異なる属性を持った人々が理解しあい、包容力のある共生社会の実現を目指し、アートを通して、気づいたり考えたりする機会を作り出すさまざまな企画を展開している東京都渋谷公園通りギャラリー。アール・ブリュット等の作品展示以外にも、トークやライブ、パフォーマンス、ワークショップなど、多様な創造性や新しい価値観に触れるための多岐にわたる交流プログラムを実施しています。

この夏、東京都渋谷公園通りギャラリーでは、金沢を拠点に活動するダンスアーティストのなかむらくるみさんと、なかむらさんがディレクターを務め、知的や身体的な障害のあるメンバー約20名がダンサーとして参加するダンスカンパニー「あら・おるズ」を招きふたつの交流プログラムが開催されました。

音楽とダンス、思い思いの方法で自分を表現する“アイドル”たち

「展示」という形式では扱うことが難しい音楽やダンス、演劇など、「生の表現」が生まれる場を、アーティスト同士や観客の反応も取り入れながら展開する東京都渋谷公園通りギャラリーの交流プログラム「パフォーマンス・シリーズ『RAW』」。その第3弾として行われたのが「真っ赤なアイドル”AKAZOKU”がやってくる」です。

出演するのは、「あら・おるズ」から4名のダンサーに加え、「あら・おるズ」と同じように知的な障害のある人々を含むメンバーで構成され神戸をベースに活動する「音遊びの会」の2名からなる、この公演のために結成されたスペシャルユニット。さらに音楽家の高雄飛さん、映像作家の野田亮さんが加わります。

#### 提示課題 1:
本文について、次の問いに答えてください。
(a) なかむらくるみさんはどこを拠点に活動していますか。
(b) 「あら・おるズ」にダンサーとして参加しているメンバーは約何名ですか。
(c) 「音遊びの会」はどこをベースに活動していますか。
#### 提示課題 2:
本文を「異なる属性を持った人々が理解」を含む語句から書き写し始め、「プログラムが開催されました。」まで写したら止めてください。
記録はここでは使いません。

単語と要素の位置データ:
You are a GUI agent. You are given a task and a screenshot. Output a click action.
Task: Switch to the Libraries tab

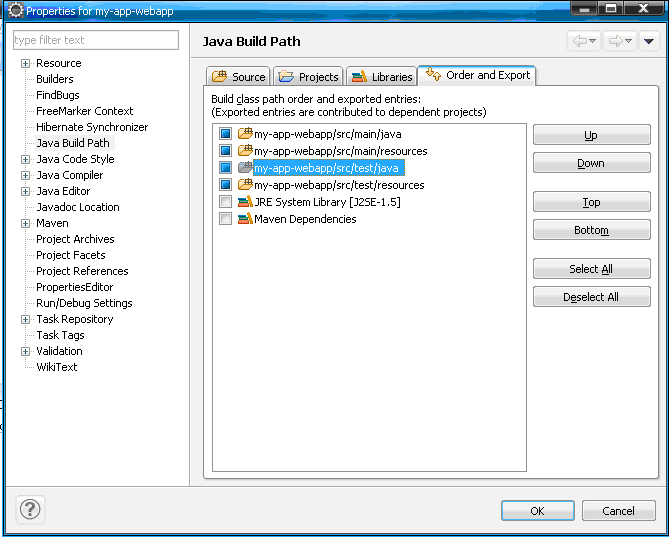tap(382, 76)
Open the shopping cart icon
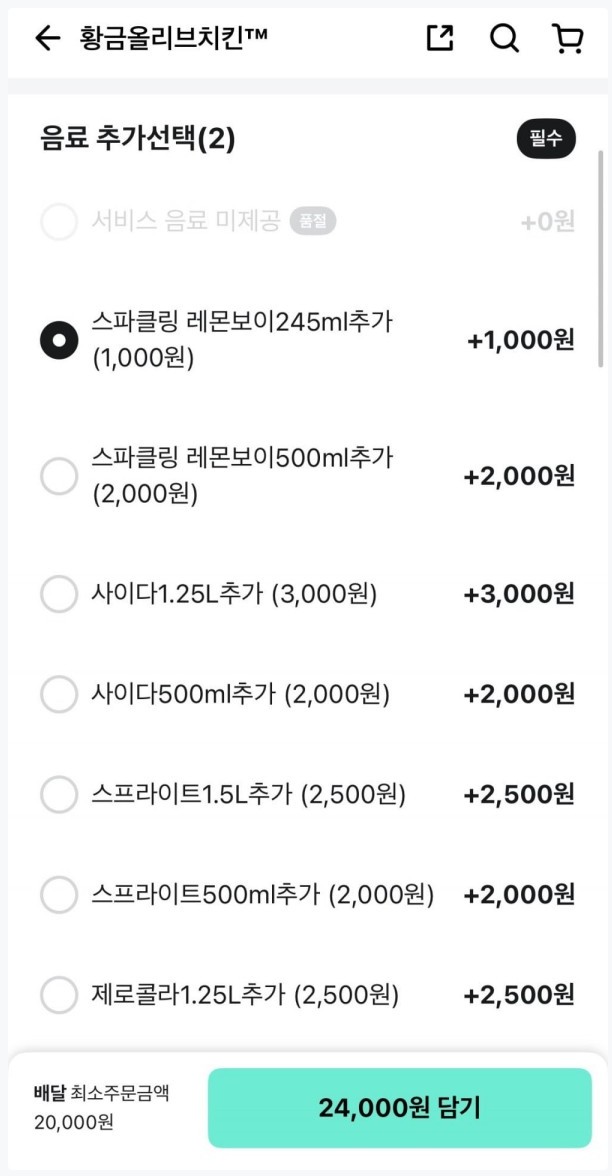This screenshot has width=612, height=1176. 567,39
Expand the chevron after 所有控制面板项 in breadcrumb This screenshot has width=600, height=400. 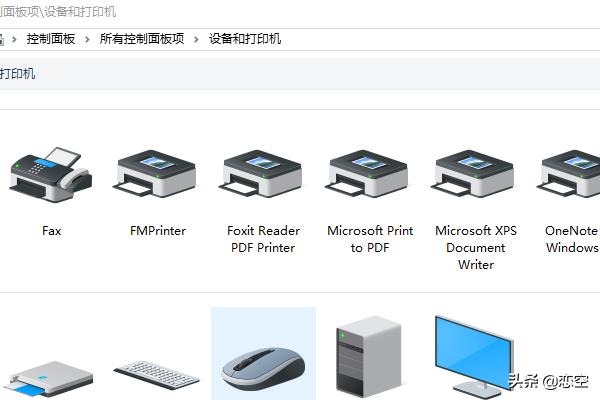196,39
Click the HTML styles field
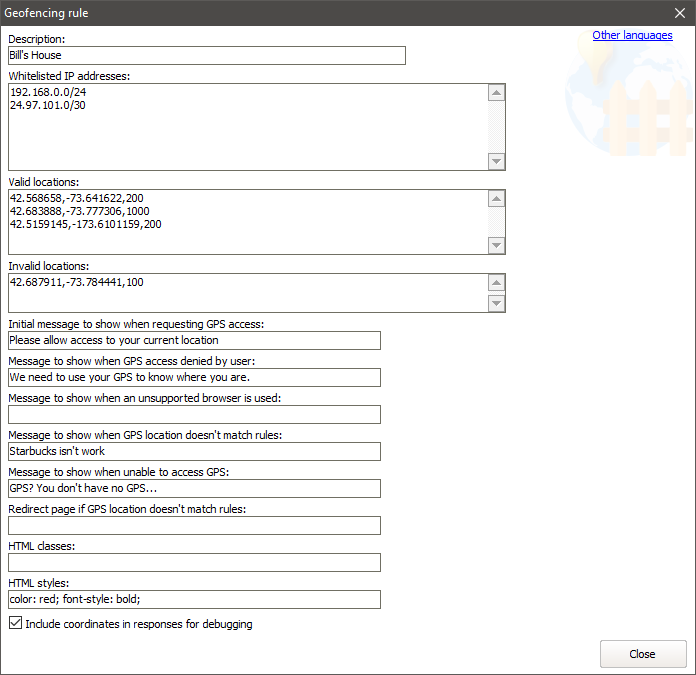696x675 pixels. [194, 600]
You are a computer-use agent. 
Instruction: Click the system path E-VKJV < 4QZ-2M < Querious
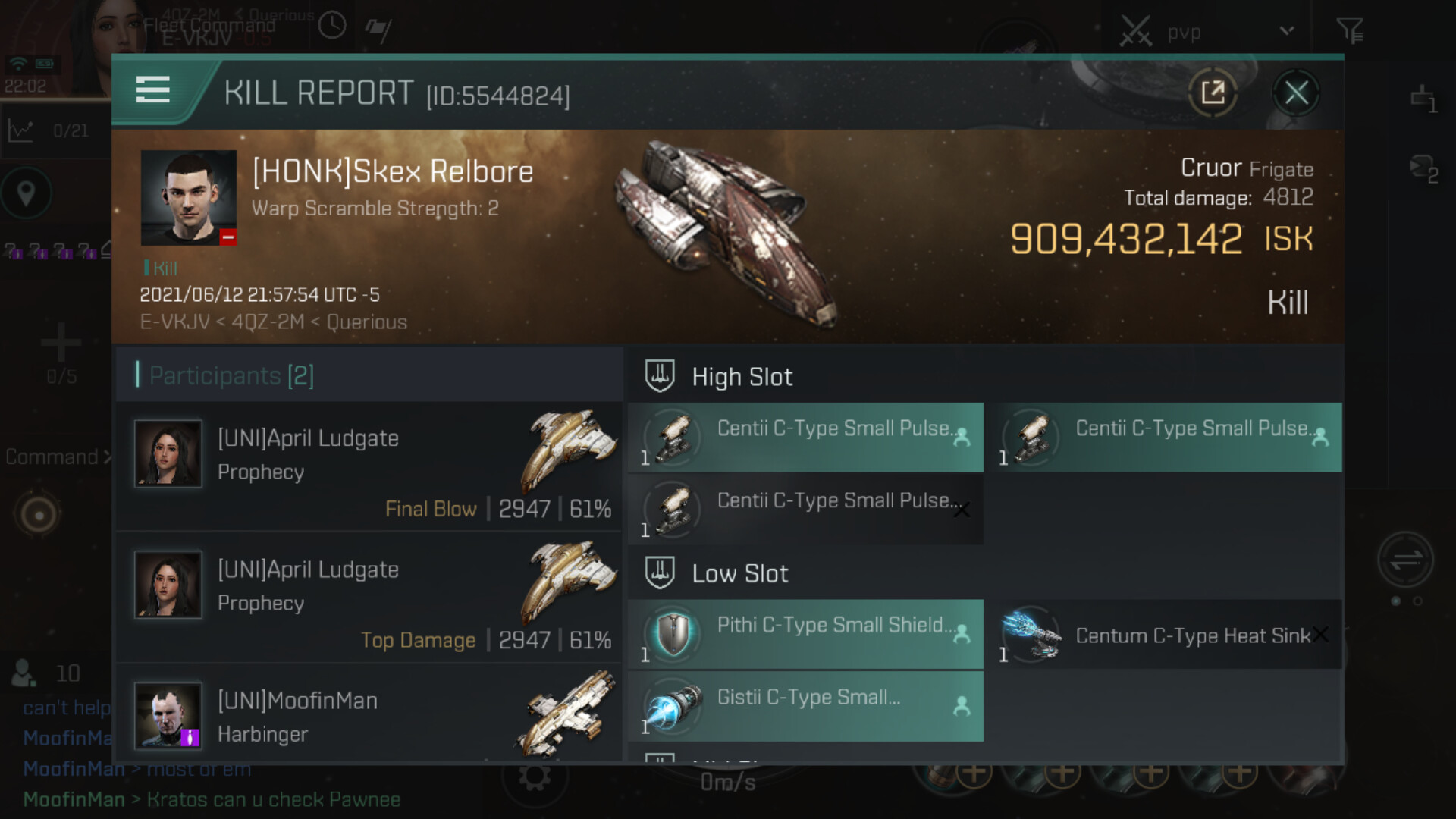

#### 記述解答 1:
(a) 金沢
(b) 約20名
(c) 神戸

#### 記述解答 2:
異なる属性を持った人々が理解しあい、包容力のある共生社会の実現を目指し、アートを通して、気づいたり考えたりする機会を作り出すさまざまな企画を展開している東京都渋谷公園通りギャラリー。アール・ブリュット等の作品展示以外にも、トークやライブ、パフォーマンス、ワークショップなど、多様な創造性や新しい価値観に触れるための多岐にわたる交流プログラムを実施しています。

この夏、東京都渋谷公園通りギャラリーでは、金沢を拠点に活動するダンスアーティストのなかむらくるみさんと、なかむらさんがディレクターを務め、知的や身体的な障害のあるメンバー約20名がダンサーとして参加するダンスカンパニー「あら・おるズ」を招きふたつの交流プログラムが開催されました。